## Extract
******************************

Add FPGA Optimized Register File Version #433

ganoam · 2020-07-29T14:03:39Z

Add a register file, optimized for synthesis on FPGAs supporting
distributed RAM. The register file features two RAM blocks each with 1
sync-write and 3 async read ports. To achieve the behavior of a 2
sync-write / 3 async-read register file, the read access is arbitrated
depending on which block was last written to. For this purpose an
additional array of 1-bit registers is introduced.

Savings for FPGA synthesis are achieved by:

Replacing an Array of FFs with distributed RAM. Example: 31 32-bit
registers as FFs occupy 992 FFs, or 446 LUTs on Xilinx Artix-7 FPGAs.
The equivalent storage capacity using distributed RAM is implemented
by 36 RAM32M primitives (inferrred from generic HDL), or 144
distributed RAM enabled LUTs, and 31 FFs for block selection (16
LUTs).
The distributed RAM primitives have the read- address
decoders already integrated. This saves three 32-bit 32-to-1
multiplexers at the read ports.
Since both write ports unconditionally write to their respective
RAM blocks, the multiplexing of the write ports is also saved. That
is 32 32-bit 2-to-1 multiplexers.

Concrete Savings:

without FPU reg file:
baseline: 7347 LUTs, 2508 FFs
optimized: 5722 LUTs, 1541 FFs
-------------------------------
difference: -1625 LUTS (-22.1%)

******************************

## Given exercise 1
The register file pull request names the ways it achieves savings for FPGA synthesis. List all of them.
## Given exercise 2
In the register file pull request, how many sync-write ports and async read ports does each RAM block have?
## Given exercise 3
Does each statement agree with the register file pull request? Answer yes or no for each and quote the words that decide it.
(a) The register file has two RAM blocks.
(b) Without the FPU reg file, the optimized version uses 2508 FFs.
(c) Stored as FFs, 31 32-bit registers take up 992 FFs.
The records that come next aren't needed for any of this.

## Given information
******************************

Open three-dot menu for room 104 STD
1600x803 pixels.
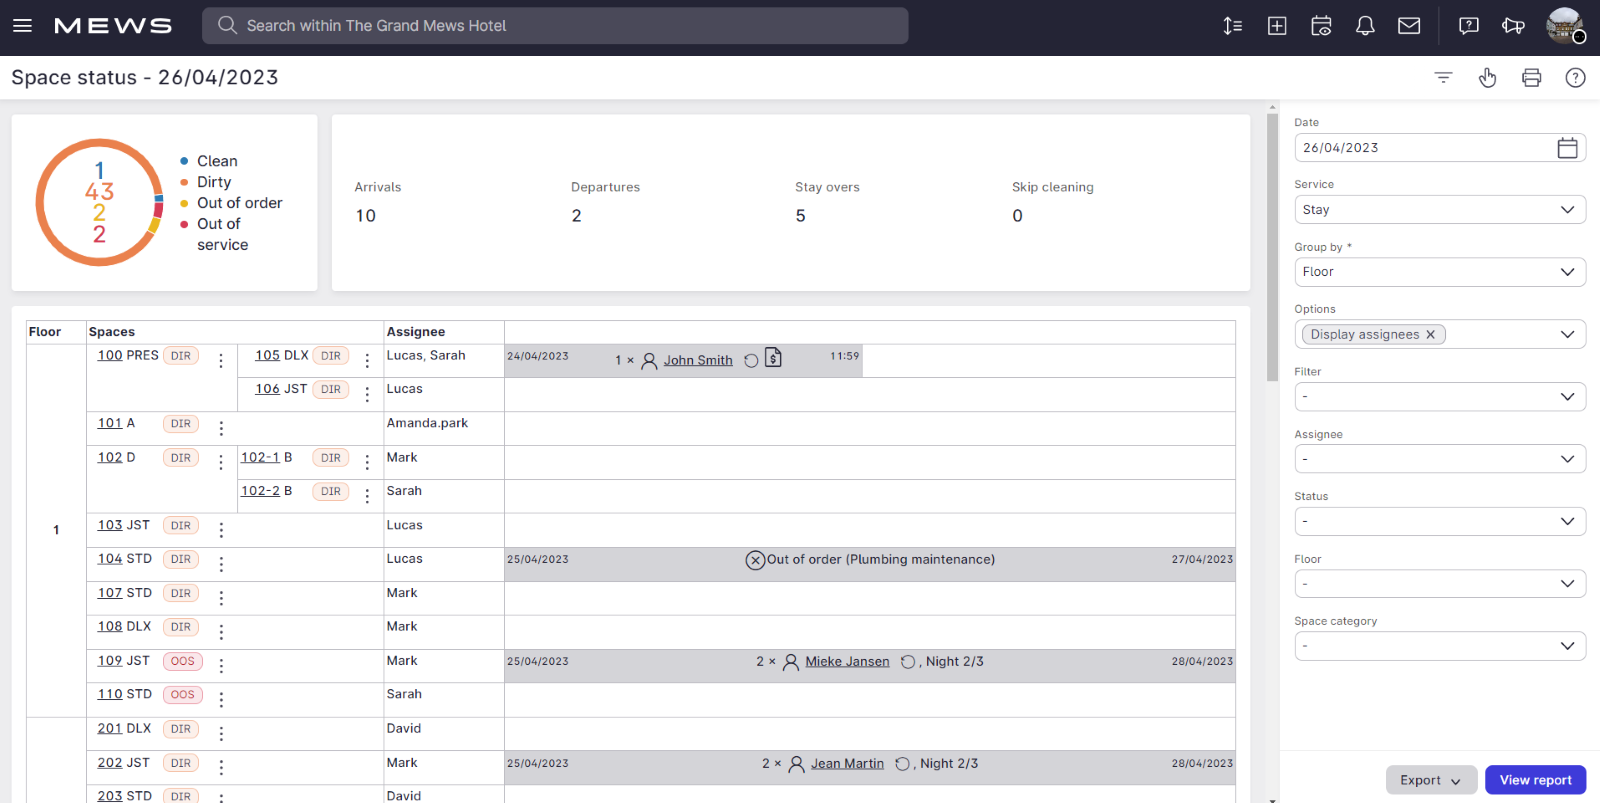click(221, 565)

******************************

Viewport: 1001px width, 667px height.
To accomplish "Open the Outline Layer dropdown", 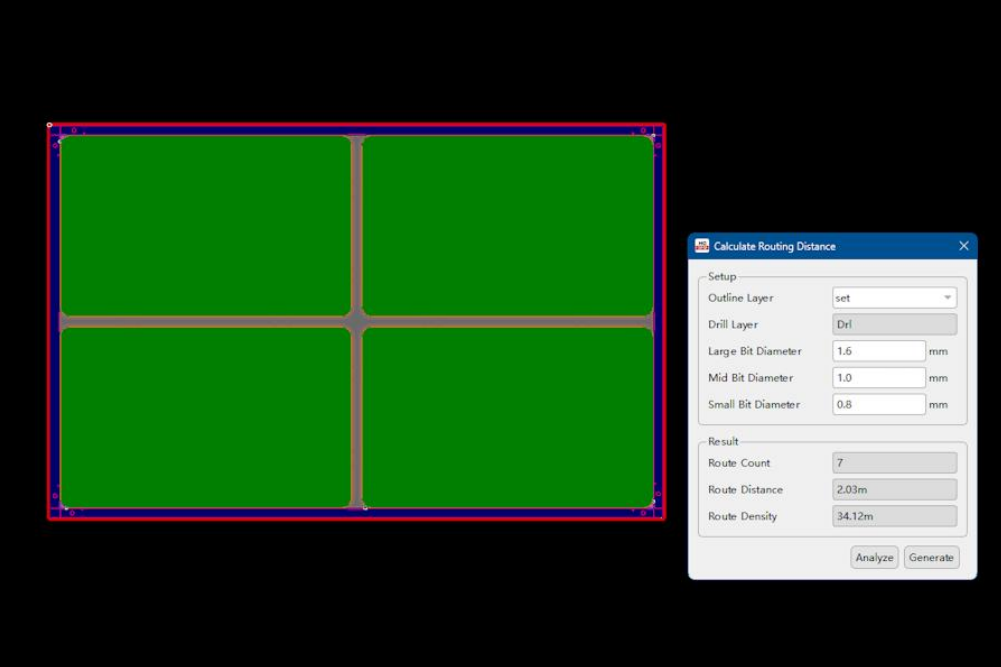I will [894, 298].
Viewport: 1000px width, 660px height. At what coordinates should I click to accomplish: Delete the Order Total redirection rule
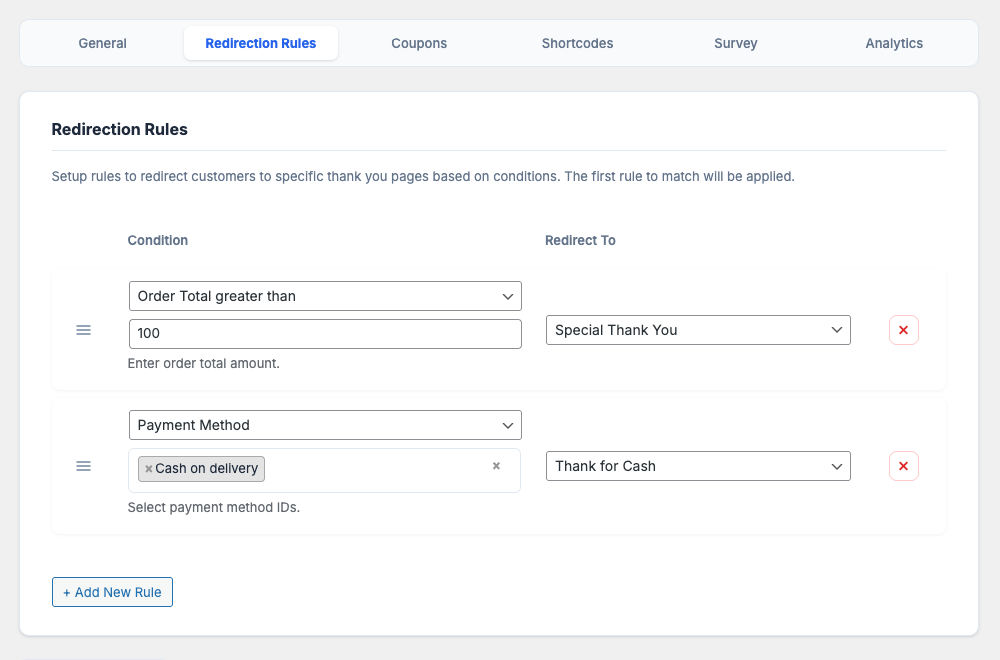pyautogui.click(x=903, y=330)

******************************

## Final answer 1
1. Replacing an array of FFs with distributed RAM.
2. Using distributed RAM primitives that already have the read-address decoders built in, which saves three 32-bit 32-to-1 multiplexers at the read ports.
3. Having both write ports always write to their own RAM blocks, which saves the multiplexing of the write ports: 32 32-bit 2-to-1 multiplexers.

## Final answer 2
Each RAM block has 1 sync-write port and 3 async read ports.

## Final answer 3
(a) Yes: "The register file features two RAM blocks"
(b) No: "optimized: 5722 LUTs, 1541 FFs"
(c) Yes: "31 32-bit registers as FFs occupy 992 FFs"